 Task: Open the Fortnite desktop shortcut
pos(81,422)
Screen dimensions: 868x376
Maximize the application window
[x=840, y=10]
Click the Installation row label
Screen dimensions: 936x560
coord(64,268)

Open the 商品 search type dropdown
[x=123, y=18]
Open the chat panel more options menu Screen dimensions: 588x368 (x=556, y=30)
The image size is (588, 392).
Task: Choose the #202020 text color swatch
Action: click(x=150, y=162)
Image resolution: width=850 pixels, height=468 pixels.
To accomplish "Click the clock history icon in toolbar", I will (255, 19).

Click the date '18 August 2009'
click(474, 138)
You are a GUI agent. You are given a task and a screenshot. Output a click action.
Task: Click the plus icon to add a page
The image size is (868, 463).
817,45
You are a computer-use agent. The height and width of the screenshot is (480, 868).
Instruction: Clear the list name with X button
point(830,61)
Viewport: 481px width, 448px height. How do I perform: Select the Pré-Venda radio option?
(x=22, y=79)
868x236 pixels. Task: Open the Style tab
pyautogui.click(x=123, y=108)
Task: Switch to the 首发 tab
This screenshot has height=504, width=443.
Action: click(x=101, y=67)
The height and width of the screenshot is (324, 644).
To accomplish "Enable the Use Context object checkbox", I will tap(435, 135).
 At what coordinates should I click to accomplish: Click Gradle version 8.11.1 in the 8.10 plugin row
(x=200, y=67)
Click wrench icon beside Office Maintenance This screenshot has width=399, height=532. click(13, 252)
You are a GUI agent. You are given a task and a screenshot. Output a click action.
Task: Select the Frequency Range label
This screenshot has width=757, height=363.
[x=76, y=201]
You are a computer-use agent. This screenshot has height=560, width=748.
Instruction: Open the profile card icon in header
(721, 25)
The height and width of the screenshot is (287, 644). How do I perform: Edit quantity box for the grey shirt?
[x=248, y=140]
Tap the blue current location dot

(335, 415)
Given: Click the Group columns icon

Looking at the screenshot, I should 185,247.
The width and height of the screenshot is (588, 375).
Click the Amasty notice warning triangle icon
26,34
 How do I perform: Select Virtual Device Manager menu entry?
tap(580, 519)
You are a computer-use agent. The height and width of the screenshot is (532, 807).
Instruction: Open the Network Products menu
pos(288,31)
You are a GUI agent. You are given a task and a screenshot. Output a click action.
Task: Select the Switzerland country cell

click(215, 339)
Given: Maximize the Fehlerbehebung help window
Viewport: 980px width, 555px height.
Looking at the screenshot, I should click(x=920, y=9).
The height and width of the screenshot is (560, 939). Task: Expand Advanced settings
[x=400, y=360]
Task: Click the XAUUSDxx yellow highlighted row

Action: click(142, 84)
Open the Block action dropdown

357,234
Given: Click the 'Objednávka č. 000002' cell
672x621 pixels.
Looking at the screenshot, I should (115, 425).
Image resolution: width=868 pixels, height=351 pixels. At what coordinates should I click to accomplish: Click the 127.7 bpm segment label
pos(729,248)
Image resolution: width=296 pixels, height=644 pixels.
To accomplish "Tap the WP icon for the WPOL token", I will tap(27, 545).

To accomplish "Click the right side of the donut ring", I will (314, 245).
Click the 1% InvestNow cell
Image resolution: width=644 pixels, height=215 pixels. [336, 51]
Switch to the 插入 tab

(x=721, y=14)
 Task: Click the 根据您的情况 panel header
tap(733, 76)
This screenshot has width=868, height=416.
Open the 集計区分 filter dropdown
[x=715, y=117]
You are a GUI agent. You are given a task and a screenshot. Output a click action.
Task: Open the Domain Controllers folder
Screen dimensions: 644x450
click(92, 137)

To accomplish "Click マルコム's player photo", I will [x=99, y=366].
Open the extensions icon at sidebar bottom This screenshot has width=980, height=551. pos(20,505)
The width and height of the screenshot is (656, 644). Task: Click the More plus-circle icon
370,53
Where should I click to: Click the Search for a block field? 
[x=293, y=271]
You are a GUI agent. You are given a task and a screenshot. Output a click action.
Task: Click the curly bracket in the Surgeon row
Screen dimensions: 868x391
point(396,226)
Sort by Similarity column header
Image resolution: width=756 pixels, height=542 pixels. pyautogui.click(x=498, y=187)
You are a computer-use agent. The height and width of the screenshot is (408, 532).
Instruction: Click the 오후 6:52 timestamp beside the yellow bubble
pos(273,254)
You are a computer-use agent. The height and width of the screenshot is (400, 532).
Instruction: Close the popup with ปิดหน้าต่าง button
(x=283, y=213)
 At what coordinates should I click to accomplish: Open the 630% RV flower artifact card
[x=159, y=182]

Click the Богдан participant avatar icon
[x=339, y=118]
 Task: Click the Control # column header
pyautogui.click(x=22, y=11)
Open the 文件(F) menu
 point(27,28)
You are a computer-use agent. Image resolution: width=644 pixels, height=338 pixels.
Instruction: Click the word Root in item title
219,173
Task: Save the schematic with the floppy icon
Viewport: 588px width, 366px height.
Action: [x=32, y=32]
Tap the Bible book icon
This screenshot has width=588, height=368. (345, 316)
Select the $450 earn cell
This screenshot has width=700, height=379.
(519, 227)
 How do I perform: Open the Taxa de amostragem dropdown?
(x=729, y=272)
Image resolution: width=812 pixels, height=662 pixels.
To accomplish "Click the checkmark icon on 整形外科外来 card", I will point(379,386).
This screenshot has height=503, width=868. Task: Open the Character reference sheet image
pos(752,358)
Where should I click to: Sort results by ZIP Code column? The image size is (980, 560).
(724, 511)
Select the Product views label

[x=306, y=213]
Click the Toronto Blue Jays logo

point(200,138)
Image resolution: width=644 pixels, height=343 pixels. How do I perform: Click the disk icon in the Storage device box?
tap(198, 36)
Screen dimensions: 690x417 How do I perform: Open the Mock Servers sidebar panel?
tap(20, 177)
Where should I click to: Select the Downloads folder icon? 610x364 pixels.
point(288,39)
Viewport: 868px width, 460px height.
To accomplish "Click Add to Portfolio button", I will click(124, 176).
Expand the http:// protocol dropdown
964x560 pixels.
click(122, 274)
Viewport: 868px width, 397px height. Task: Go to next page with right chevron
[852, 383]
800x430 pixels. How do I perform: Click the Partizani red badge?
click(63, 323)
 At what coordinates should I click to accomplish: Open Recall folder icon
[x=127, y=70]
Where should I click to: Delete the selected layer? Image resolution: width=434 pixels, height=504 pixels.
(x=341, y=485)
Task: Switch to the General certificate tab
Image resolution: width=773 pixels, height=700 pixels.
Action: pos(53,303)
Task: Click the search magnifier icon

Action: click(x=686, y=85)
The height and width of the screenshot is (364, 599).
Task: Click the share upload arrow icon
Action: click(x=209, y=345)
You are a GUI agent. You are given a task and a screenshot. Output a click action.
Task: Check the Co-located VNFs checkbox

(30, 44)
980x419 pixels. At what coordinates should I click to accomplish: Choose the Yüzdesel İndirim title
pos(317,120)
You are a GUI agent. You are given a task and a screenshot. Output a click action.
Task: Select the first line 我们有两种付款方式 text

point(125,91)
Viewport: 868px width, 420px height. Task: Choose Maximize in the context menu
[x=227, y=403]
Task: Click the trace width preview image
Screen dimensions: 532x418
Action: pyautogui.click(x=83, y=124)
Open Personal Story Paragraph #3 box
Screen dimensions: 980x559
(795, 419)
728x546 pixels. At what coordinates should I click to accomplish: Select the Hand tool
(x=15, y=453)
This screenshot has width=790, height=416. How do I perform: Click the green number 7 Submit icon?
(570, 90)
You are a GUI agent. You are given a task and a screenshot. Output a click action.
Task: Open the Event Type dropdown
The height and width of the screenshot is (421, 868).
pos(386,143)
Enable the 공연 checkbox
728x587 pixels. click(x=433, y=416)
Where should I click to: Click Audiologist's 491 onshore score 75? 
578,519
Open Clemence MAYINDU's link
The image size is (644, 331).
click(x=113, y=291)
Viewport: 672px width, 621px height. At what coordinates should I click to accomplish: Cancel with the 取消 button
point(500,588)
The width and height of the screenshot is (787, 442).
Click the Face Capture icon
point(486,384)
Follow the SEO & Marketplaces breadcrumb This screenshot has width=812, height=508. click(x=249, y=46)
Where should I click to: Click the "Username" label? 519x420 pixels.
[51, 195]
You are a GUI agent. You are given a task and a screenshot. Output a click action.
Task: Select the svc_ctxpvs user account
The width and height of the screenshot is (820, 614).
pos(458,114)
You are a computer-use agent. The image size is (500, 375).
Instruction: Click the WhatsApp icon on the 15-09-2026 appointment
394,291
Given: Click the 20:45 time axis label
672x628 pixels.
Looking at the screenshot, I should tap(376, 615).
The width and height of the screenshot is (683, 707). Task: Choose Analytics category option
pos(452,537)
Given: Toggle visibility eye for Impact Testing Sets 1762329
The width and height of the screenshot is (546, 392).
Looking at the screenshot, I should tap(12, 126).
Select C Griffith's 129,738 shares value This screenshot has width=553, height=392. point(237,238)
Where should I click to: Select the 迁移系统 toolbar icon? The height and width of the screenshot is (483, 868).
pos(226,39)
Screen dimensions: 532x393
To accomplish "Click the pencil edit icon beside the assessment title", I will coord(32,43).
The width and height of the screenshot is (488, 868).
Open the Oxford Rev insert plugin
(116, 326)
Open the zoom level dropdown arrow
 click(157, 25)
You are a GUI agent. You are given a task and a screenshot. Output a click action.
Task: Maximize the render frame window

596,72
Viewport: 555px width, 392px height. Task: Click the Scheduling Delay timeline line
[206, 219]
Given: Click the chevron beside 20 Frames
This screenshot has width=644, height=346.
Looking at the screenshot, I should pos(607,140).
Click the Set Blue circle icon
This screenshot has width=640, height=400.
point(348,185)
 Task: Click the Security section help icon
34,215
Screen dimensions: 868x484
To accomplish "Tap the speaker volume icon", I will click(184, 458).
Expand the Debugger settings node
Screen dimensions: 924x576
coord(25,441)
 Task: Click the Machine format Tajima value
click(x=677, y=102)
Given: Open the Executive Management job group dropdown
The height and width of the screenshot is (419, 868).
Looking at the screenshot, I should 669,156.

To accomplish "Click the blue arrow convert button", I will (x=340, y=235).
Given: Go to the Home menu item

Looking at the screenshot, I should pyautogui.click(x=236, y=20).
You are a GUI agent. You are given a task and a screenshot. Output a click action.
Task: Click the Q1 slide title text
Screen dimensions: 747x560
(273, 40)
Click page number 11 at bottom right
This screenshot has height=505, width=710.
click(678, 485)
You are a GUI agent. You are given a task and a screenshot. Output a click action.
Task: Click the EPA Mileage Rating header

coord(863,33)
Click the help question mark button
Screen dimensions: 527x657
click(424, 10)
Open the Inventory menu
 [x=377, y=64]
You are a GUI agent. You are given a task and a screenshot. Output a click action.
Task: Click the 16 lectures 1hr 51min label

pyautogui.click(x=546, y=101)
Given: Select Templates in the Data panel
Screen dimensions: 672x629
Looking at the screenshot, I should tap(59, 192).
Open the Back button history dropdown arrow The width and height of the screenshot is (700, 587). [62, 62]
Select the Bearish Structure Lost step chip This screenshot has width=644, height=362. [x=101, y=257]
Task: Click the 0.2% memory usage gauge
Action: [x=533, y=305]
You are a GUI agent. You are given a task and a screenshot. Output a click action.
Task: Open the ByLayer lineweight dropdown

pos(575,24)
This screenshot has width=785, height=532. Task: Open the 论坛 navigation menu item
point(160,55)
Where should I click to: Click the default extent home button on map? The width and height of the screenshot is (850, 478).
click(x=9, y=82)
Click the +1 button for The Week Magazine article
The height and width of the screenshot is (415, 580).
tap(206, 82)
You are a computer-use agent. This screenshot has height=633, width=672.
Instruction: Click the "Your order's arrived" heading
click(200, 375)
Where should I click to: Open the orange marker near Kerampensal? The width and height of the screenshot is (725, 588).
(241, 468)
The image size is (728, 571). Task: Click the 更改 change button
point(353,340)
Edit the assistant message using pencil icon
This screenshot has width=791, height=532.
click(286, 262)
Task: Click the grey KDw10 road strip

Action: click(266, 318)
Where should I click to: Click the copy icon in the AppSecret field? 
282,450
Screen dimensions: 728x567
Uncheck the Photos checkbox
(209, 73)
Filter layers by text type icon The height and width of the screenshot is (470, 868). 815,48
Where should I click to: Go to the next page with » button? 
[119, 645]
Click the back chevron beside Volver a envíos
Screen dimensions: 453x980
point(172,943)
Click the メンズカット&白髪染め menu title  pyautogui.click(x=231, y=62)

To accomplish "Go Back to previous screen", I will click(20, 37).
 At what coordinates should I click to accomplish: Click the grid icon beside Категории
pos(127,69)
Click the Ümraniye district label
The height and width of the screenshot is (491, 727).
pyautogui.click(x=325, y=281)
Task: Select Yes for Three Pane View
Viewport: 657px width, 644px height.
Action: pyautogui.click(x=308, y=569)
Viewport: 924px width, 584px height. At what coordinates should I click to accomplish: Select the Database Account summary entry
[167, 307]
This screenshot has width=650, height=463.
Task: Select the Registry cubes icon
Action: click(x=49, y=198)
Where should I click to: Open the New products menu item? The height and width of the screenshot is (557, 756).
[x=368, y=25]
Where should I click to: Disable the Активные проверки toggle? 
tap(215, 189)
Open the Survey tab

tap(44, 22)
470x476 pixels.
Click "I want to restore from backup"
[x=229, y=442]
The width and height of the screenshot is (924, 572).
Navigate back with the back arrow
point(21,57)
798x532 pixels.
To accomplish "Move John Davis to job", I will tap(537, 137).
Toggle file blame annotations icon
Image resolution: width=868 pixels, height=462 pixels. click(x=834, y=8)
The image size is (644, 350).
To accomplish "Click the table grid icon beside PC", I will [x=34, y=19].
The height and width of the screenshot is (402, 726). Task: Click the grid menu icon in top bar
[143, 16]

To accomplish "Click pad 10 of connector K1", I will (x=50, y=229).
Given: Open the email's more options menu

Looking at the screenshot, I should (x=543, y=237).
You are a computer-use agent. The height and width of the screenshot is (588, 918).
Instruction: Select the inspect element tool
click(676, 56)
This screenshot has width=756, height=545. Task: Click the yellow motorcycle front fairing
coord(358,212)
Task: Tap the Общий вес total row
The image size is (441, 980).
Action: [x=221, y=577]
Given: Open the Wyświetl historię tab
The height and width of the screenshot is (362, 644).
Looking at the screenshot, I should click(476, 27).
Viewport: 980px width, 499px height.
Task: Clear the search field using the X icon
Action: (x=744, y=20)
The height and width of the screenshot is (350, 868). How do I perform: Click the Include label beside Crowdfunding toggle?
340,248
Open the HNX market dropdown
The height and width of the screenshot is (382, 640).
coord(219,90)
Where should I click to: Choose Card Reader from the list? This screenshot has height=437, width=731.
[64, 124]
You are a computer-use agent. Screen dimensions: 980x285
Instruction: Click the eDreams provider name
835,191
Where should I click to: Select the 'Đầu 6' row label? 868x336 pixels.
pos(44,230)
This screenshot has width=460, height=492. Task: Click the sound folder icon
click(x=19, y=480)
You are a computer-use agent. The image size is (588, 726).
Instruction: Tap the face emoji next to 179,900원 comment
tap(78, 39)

--------------------

YOUR ASSIGNMENT
For this exercise, work out how many lines in the material include "computer", and give only the number.

EXERCISE SOLUTION
11